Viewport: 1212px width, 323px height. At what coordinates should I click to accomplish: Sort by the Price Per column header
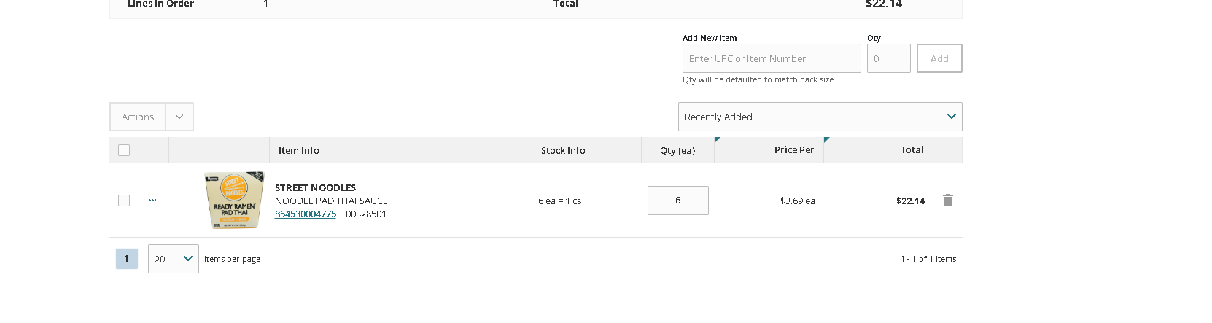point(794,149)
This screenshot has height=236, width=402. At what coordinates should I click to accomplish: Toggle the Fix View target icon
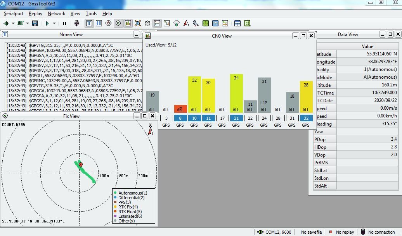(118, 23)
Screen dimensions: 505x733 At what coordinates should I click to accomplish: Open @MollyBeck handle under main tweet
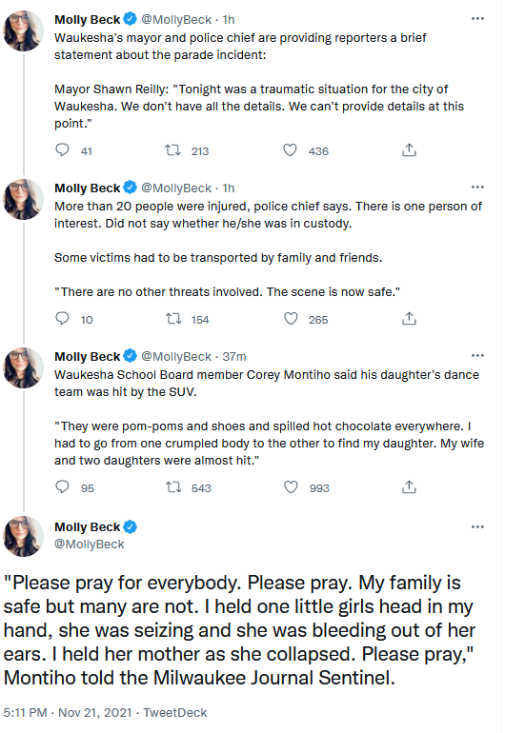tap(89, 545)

____________________

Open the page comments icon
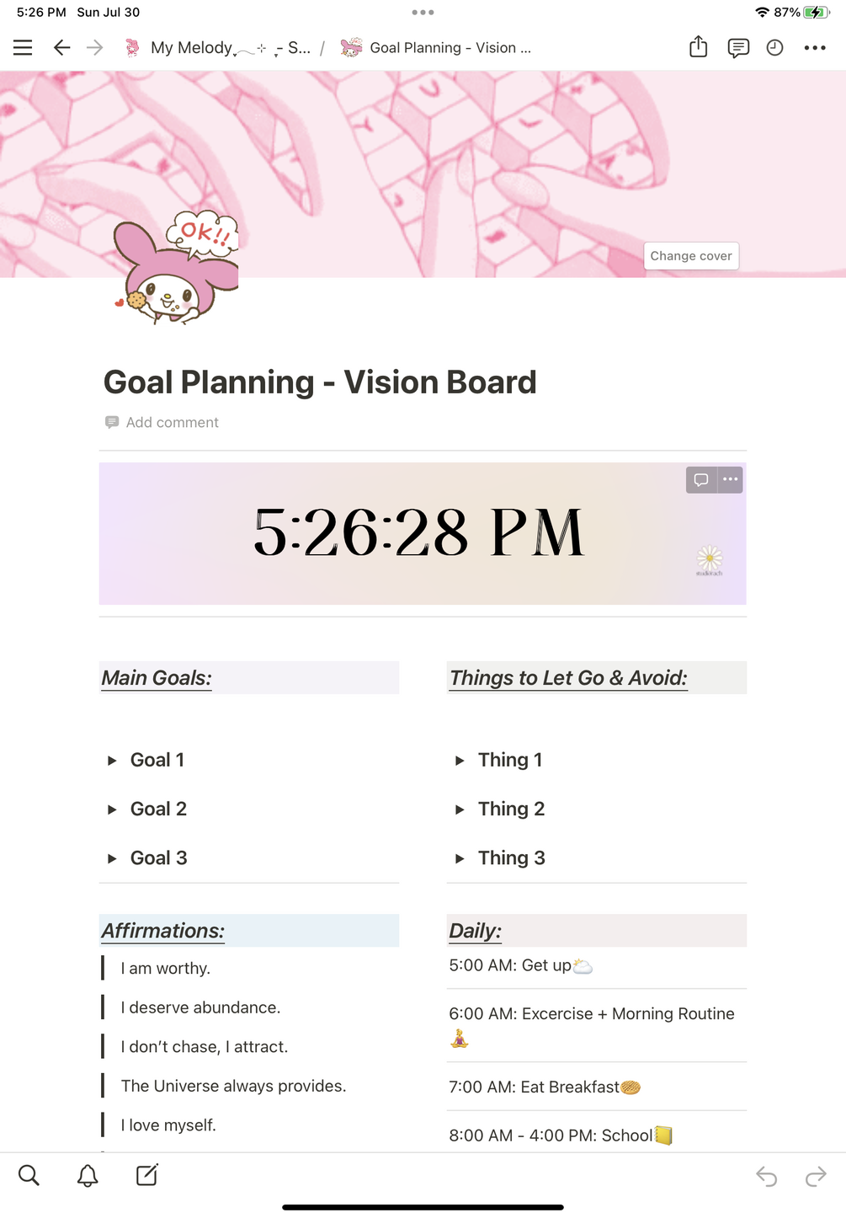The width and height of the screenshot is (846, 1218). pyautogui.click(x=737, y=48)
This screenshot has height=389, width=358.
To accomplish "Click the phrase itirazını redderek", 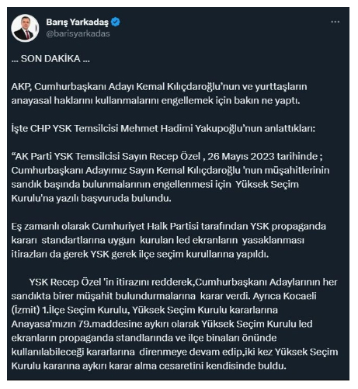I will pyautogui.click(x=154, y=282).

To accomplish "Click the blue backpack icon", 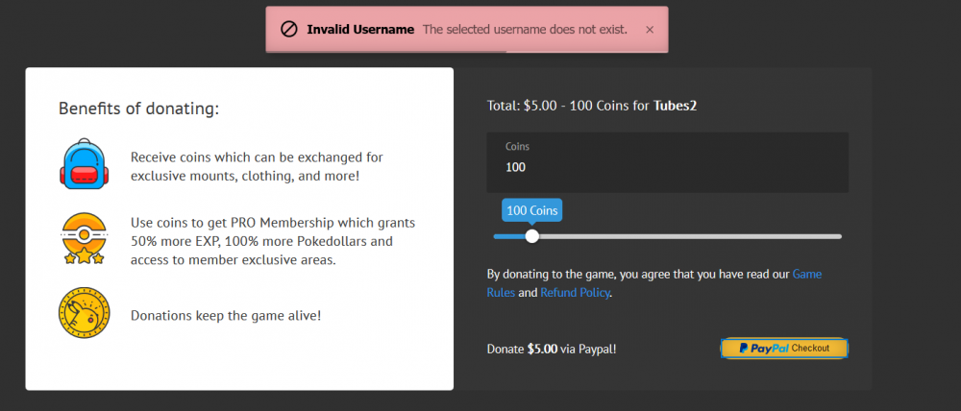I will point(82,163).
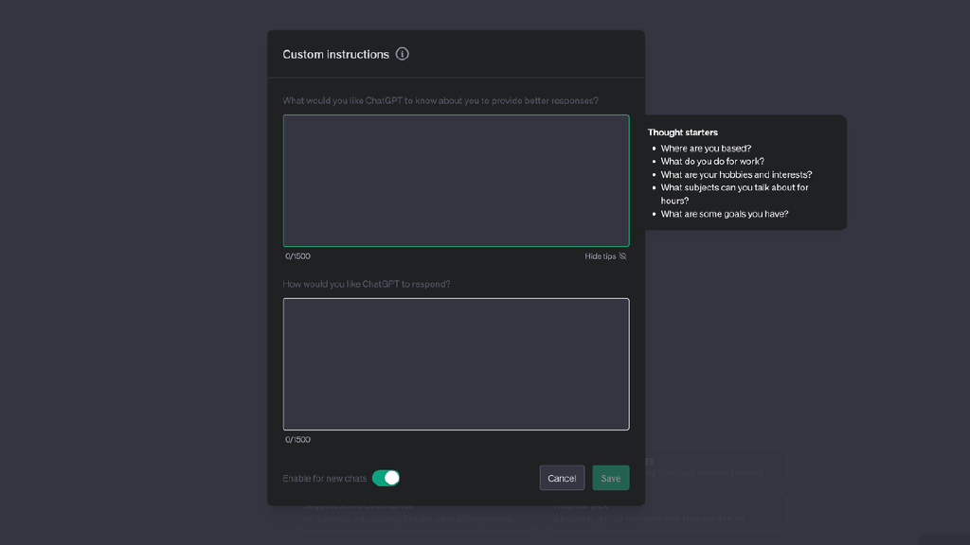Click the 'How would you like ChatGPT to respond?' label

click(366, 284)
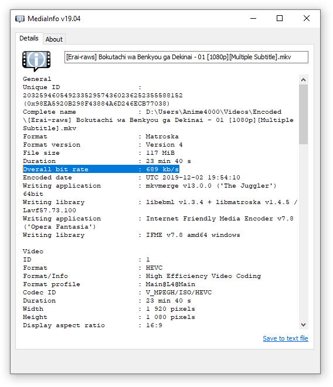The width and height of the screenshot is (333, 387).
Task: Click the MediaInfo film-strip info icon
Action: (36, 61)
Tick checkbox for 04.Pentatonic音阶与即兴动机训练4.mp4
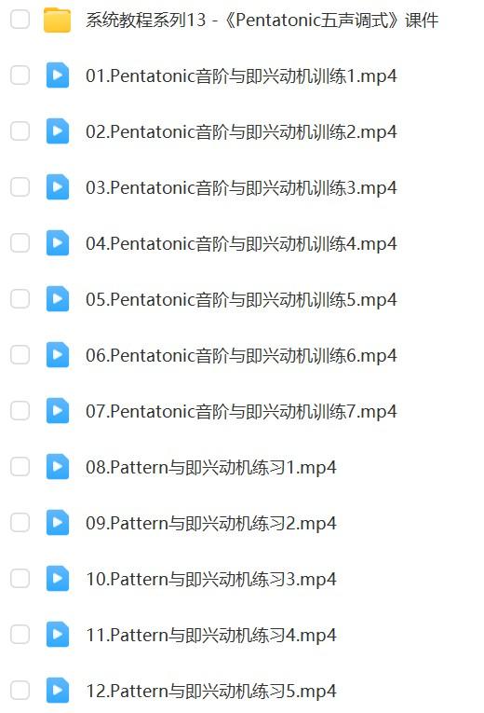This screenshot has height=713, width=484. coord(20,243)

____________________

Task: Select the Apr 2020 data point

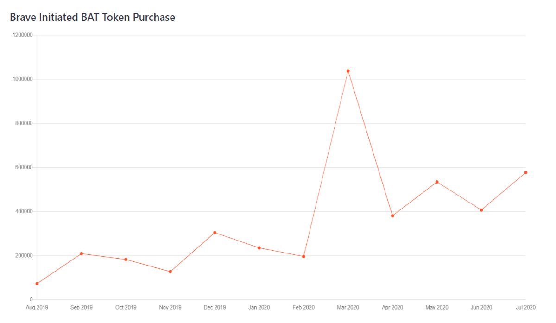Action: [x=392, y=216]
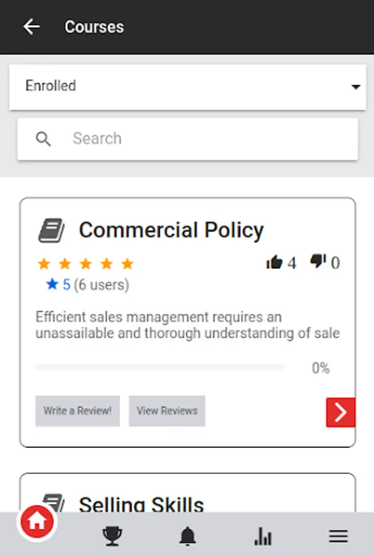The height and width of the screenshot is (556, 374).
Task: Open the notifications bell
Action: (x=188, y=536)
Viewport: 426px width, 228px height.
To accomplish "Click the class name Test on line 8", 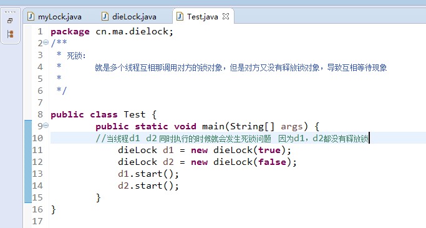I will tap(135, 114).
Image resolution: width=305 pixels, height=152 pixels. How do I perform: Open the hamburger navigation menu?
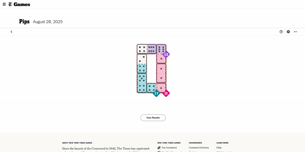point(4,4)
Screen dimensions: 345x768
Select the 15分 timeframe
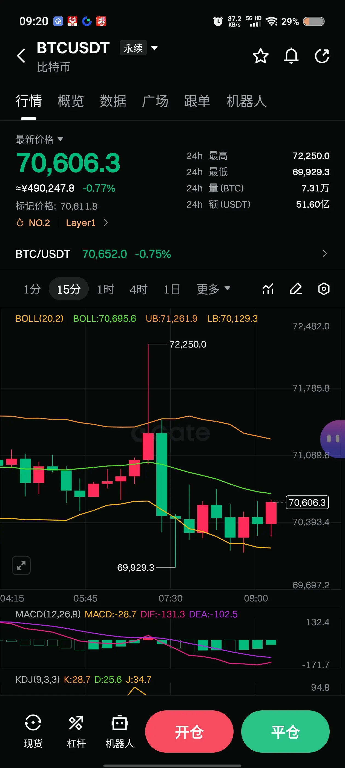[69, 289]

____________________

→ **EXERCISE OBJECTIVE**
Format the rows starting at the line that contains "Viewport: 1212px width, 323px" and ending at the line that contains "tap(89, 545)" as a JSON list of strings, one string per line, skipping blank lines and leaving out the pictures.

→ **OUTPUT FOR THIS EXERCISE**
[
  "Viewport: 1212px width, 323px height. At what coordinates should I click to accomplish: Sort by the Price Per column header",
  "point(794,149)",
  "This screenshot has height=236, width=402. At what coordinates should I click to accomplish: Toggle the Fix View target icon",
  "(118, 23)",
  "Screen dimensions: 505x733 At what coordinates should I click to accomplish: Open @MollyBeck handle under main tweet",
  "tap(89, 545)"
]